Substrates and irrigation levels for growing desert rose in pots

Substratos e níveis de irrigação no crescimento em vaso de rosa do deserto

Ronan Carlos Colombo Vanessa Favetta Marcelo Augusto Aguiar e Silva Ricardo Tadeu de Faria About the authors


In the past decades, desert rose has become a very popular ornamental plant, especially among collectors, due to its exotic and sculptural forms. However, it has been grown on a commercial scale only recently, and little is known about how to best manage it as a container-grown plant, or even which potting medium (substrate) to recommend. Therefore, the aim of this study was to investigate the interactions between potting media and irrigation levels for growing desert rose as a potted ornamental plant. The experiment was conducted in a greenhouse using a 6 x 2 factorial arrangement with six replications, six potting media and two irrigation levels.
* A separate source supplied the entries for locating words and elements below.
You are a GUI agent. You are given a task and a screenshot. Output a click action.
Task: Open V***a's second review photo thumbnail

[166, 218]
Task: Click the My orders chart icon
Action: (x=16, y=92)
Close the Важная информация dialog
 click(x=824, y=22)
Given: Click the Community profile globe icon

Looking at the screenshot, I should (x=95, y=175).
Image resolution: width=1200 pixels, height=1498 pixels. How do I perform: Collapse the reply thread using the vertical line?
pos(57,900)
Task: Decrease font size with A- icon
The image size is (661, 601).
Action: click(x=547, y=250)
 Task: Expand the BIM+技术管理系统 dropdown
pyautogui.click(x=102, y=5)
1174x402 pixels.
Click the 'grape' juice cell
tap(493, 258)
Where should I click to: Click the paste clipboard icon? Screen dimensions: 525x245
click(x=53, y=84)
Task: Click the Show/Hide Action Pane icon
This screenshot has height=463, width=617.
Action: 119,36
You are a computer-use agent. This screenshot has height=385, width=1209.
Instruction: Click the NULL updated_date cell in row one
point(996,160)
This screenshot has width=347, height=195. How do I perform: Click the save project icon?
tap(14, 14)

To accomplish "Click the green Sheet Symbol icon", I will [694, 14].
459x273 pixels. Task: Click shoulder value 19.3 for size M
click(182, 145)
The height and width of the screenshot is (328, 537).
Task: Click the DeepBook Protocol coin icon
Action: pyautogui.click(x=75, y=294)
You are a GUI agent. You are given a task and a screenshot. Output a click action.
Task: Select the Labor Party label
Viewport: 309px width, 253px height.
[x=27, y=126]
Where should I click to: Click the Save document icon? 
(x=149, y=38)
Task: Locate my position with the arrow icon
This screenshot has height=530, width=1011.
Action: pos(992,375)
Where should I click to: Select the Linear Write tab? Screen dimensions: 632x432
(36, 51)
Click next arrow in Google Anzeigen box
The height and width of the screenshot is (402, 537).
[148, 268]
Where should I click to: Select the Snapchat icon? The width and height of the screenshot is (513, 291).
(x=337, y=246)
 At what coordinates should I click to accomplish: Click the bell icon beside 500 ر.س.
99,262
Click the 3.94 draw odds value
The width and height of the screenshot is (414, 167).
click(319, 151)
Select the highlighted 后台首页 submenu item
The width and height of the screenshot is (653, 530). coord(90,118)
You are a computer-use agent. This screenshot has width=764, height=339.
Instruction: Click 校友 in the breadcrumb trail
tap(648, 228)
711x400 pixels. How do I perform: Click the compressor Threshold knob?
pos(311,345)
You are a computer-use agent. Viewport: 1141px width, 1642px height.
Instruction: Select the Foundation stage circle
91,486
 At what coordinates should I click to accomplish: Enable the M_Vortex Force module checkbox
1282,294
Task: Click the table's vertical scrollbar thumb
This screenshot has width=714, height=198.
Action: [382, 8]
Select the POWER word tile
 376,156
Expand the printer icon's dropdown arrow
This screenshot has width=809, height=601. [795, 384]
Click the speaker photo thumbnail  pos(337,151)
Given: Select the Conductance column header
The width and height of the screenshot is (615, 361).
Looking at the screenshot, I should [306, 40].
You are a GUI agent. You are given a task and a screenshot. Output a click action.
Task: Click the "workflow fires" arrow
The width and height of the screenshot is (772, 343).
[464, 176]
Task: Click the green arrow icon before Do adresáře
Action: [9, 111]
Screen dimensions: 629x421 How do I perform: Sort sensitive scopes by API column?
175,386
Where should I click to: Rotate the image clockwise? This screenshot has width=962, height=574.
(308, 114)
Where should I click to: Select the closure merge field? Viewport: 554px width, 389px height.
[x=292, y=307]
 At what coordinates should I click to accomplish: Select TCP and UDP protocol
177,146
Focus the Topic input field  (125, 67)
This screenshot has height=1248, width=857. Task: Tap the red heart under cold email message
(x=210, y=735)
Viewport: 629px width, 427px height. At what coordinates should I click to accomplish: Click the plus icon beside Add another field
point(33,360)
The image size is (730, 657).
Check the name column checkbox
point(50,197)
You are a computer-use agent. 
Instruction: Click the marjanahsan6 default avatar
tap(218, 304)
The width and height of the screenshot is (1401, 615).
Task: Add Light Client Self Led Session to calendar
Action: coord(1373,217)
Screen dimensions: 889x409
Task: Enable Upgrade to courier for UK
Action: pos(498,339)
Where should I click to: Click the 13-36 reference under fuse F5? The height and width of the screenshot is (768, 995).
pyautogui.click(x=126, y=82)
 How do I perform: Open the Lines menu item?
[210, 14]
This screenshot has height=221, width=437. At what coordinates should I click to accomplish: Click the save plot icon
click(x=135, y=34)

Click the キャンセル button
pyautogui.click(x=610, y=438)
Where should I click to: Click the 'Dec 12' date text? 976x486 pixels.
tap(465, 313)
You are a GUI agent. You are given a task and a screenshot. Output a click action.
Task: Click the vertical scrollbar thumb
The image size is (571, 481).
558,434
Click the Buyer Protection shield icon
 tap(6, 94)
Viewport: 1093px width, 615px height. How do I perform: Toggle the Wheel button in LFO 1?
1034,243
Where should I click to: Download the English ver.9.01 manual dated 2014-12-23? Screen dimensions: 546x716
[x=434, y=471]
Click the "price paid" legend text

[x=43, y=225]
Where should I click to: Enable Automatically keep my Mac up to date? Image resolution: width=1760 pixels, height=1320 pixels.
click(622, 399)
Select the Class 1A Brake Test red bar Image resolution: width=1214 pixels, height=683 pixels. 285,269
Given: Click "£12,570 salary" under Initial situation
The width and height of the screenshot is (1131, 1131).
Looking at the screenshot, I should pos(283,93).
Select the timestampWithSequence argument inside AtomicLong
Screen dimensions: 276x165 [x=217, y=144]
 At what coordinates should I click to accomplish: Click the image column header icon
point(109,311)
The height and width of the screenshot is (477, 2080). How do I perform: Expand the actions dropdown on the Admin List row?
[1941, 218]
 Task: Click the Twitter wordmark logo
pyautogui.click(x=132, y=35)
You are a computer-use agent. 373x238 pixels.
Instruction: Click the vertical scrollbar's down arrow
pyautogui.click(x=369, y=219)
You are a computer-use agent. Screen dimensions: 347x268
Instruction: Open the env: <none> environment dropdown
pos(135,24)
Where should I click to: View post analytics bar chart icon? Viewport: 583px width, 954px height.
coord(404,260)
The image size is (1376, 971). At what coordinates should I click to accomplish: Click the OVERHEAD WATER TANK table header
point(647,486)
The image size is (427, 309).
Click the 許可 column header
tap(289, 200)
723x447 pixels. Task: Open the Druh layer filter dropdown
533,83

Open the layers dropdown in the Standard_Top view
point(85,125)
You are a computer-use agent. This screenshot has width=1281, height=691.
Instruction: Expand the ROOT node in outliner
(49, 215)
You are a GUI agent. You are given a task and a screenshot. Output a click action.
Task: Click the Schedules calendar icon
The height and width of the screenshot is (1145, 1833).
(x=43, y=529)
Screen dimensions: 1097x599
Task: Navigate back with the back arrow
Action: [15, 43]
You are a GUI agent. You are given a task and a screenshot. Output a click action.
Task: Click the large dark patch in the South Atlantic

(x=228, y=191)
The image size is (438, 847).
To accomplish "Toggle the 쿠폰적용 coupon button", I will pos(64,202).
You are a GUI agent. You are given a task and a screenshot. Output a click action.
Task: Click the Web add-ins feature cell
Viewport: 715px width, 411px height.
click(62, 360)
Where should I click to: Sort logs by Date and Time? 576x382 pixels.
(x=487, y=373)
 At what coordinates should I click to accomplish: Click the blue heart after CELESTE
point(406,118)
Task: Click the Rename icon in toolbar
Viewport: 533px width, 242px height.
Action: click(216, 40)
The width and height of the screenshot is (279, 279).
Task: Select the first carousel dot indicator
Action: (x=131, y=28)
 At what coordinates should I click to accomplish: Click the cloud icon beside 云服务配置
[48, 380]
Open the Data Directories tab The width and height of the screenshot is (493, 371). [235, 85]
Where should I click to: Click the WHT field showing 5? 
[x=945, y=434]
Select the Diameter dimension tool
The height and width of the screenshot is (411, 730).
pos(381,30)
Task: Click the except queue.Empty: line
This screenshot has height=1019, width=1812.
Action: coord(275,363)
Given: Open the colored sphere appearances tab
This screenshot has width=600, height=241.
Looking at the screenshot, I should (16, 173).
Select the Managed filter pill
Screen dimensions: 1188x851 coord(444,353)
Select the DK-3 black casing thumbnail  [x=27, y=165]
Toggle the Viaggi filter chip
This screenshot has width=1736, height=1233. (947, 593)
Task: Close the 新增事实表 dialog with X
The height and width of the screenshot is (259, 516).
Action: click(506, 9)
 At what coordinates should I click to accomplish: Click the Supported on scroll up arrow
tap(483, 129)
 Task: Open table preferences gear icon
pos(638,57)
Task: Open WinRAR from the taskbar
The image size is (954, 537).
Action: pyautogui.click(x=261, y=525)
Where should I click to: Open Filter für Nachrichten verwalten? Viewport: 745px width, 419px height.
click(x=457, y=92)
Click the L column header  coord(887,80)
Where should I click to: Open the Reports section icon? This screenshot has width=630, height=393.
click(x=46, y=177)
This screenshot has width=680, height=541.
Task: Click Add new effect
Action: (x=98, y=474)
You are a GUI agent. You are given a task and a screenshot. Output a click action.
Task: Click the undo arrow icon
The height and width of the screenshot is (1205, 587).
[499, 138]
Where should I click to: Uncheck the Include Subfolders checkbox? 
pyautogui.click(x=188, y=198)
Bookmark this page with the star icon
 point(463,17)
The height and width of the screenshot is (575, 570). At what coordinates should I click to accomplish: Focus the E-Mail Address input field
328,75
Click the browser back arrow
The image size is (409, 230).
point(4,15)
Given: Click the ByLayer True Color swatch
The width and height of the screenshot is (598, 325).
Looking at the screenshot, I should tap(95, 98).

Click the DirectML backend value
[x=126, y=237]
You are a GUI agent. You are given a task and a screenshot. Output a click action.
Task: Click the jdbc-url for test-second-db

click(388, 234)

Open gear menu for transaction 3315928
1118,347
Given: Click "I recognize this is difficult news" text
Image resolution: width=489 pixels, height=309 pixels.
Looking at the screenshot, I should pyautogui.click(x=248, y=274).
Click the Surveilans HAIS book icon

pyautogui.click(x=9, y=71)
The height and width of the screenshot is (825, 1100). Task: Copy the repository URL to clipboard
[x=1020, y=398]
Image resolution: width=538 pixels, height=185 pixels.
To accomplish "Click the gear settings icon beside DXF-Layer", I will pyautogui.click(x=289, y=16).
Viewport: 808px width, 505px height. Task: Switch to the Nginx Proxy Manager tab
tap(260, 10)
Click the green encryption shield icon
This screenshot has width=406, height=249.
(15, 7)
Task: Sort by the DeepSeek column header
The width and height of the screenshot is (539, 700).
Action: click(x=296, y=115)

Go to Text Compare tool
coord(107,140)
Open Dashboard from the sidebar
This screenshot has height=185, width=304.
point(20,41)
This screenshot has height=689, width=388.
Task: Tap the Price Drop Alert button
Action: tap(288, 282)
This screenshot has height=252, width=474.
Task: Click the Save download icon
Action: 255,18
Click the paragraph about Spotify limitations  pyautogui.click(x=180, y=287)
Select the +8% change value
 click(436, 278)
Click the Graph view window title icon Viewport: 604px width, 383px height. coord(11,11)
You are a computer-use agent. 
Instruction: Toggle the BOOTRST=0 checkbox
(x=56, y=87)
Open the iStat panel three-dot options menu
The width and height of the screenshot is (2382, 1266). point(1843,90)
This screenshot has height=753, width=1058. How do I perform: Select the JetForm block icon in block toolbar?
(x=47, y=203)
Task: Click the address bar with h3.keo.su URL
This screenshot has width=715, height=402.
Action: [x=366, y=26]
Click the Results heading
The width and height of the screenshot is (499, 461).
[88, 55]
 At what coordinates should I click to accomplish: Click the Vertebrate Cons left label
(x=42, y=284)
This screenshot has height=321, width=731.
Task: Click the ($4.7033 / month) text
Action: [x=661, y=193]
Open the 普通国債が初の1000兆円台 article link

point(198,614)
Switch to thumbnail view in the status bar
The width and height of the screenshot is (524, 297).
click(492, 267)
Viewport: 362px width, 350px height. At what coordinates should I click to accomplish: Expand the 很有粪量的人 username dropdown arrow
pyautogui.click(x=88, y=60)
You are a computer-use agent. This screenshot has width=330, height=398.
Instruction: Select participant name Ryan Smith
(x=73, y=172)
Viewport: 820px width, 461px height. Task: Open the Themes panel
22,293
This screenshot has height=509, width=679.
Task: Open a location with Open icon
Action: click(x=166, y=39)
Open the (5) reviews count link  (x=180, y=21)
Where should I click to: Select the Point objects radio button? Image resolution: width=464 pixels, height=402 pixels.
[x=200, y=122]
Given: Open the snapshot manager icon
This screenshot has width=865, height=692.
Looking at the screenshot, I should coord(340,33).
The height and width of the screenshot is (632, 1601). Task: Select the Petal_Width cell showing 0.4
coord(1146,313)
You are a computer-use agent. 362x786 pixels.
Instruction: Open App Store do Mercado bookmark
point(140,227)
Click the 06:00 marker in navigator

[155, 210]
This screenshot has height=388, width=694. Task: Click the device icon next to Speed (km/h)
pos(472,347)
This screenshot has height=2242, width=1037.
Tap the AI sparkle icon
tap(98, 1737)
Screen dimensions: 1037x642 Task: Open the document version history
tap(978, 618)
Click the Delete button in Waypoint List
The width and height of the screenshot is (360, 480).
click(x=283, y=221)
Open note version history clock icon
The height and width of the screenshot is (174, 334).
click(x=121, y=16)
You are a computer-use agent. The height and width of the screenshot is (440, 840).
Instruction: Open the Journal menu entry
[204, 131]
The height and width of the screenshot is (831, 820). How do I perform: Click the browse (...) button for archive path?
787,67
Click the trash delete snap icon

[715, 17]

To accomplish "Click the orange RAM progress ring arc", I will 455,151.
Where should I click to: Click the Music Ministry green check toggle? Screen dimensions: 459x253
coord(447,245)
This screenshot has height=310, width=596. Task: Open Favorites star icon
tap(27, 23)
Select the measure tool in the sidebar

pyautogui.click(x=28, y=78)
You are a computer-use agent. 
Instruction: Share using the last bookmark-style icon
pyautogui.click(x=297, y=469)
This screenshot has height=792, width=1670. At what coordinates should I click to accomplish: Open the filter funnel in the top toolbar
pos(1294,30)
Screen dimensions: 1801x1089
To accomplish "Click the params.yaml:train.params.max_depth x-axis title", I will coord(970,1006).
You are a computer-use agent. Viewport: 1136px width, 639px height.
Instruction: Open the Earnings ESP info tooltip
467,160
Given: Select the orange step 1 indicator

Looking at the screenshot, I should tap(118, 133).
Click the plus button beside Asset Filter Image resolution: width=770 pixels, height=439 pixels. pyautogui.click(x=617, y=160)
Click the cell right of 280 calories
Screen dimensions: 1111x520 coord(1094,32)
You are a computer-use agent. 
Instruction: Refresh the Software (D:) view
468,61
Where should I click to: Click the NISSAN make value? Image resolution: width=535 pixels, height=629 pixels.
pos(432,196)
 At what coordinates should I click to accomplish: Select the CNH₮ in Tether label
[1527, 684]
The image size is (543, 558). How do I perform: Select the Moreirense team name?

The mixes were characterized by measuring their physical properties, specifically the density and water retention capacity (WRC), as well as chemical properties, such as the pH and electrical conductivity (EC). After 210 days, plant growth and plant water consumption were evaluated and measured. A lower dry density for the vermiculite mixes was observed in comparison to that for the sand mixes. However, WRC ranged from 428 to 528 mL L-1 among the mixes, values considered close to ideal. In general, plant growth exhibited higher increases in mixes consisting of coconut fiber + sand or vermiculite, regardless of the irrigation level. Mixes of vermiculite + coconut fiber and sand + coconut fiber can be used to grow desert rose in pots, as long as irrigation is used to maintain the moisture content of the potting medium (mix) between 60-70% and 80-90% of the WRC.

Index terms:
Adenium obesum; water consumption; Apocynaceae.